Isn't it funny how people surprise you sometimes?
Good or bad, I've seen it both ways.

The best though, are those who upon first impression seem... well, sort of vacant. And then you come upon something (never mind what or where you found it) that proves just how wrong you were -- and just how deep and complex they really are. I love to be blown away by such things. Within the realm of human relationships, it's what I live for.

Today was such a weird, creepy, unnerving day. Actually, I guess it was pretty awful. I woke up feeling queasy... and it was almost as if that physical feeling interrupted and invaded my brain too. Kind of like, my body felt so gross and tired and then it seeped into my emotional state and suddenly I felt this creepy sense of depression and foreboding.

Then again, maybe it was just the weather. Creepy weather we've had today -- ominous clouds blowing in on the howling wind, but not really dropping any rain or threatening any thunder (which really might have been refreshing.) And anyway, it kind of makes me sad how much the weather affects my mood.

But then I got a letter from one of my best friends currently in West Africa for the Peace Corps. And that just seemed to make everything better somehow; things seemed suddenly more normal.
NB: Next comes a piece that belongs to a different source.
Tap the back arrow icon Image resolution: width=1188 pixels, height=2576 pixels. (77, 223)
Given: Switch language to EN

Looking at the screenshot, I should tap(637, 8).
Made me realize that this nasty day wasn't going to last any longer than twenty-four hours. Then tomorrow comes.

How refreshing to actually write in my blog again! After some bloody *ahem* decided to come along and leave behind some self-righteous b.s. to try to make me feel about two inches tall, I'd been kind of wary about even writing here again. For heaven's sake, you know -- there's ALWAYS someone who's just got to stir up trouble and ruin someone else's peace. It's like a perverted thrill for some people, offering their unwanted "two-cents." And those people are usually the ones who like to think they're the be-all and end-all of creation. Bloody crap.
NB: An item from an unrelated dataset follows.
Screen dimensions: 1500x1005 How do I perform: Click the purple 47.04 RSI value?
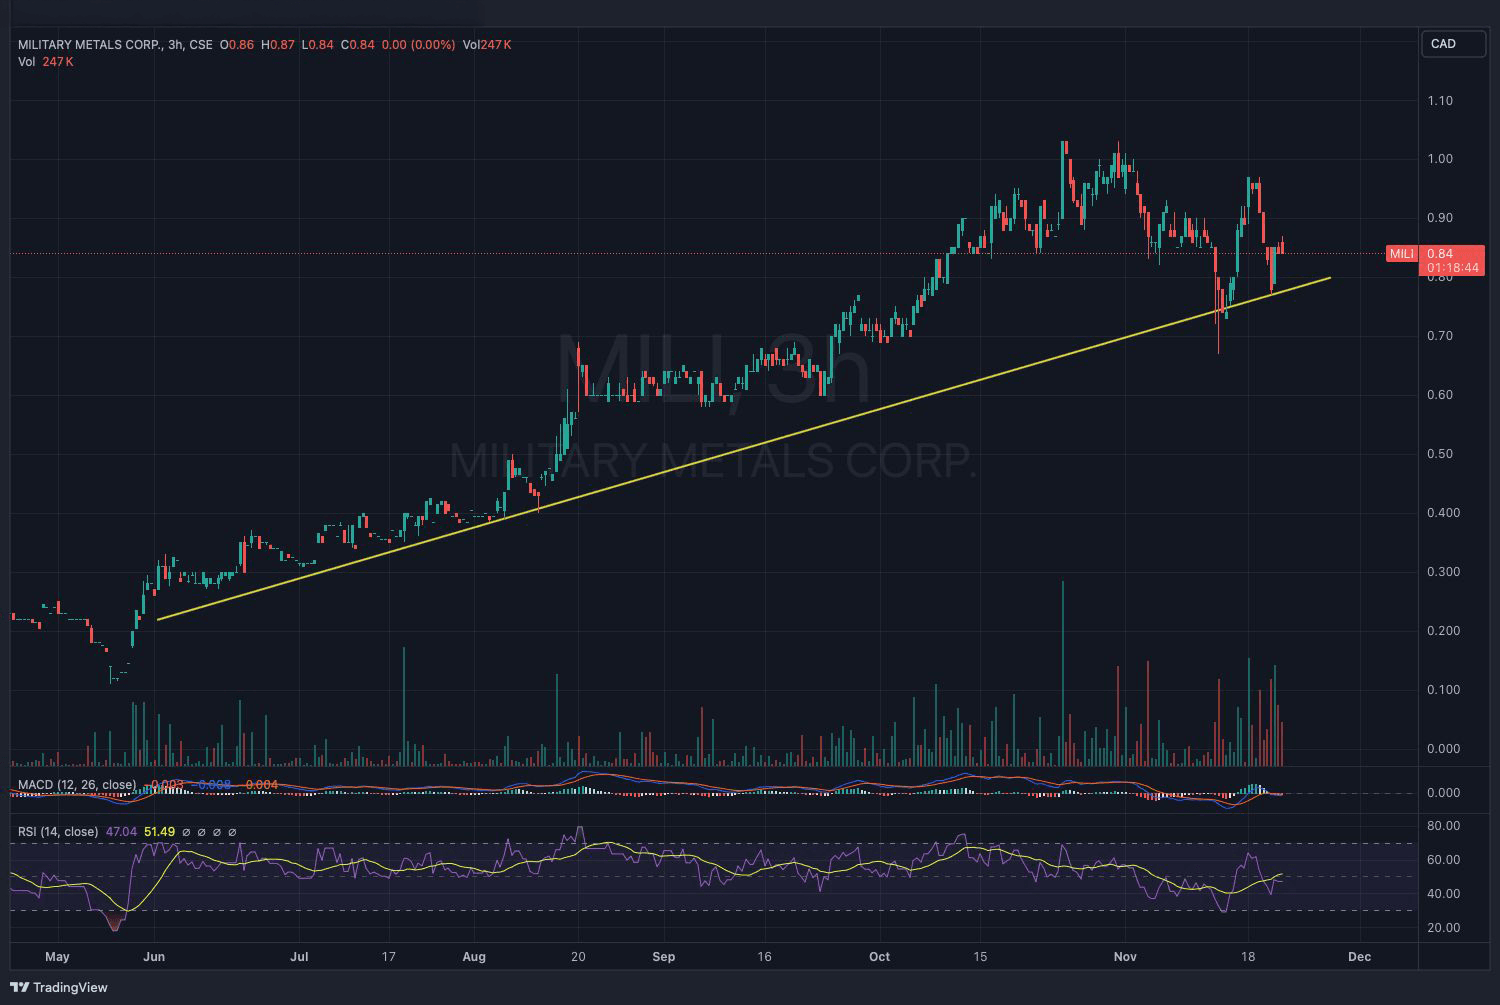click(x=121, y=832)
I was thinking earlier today about how I spend so much of my time writing and drawing and painting and posting. And going back and looking at it all over and over again. It is almost as if I'm trying to figure myself out. You know how everyone is always blabbing on and on about "discovering" oneself and "learning about" oneself -- through various means of spiritual exercises and meditation and journals and all that.
I've written pages and pages of papers and anecdotes and kept about a million sketch books and I keep going back to them and rereading as though I were trying to understand what I meant by all of it. Where it came from and if it's any good? Most of what I write isn't very clear and organized and ideas that become artwork usually have some pretty ambiguous concept behind it. So I have to keep going back to it. It's weird.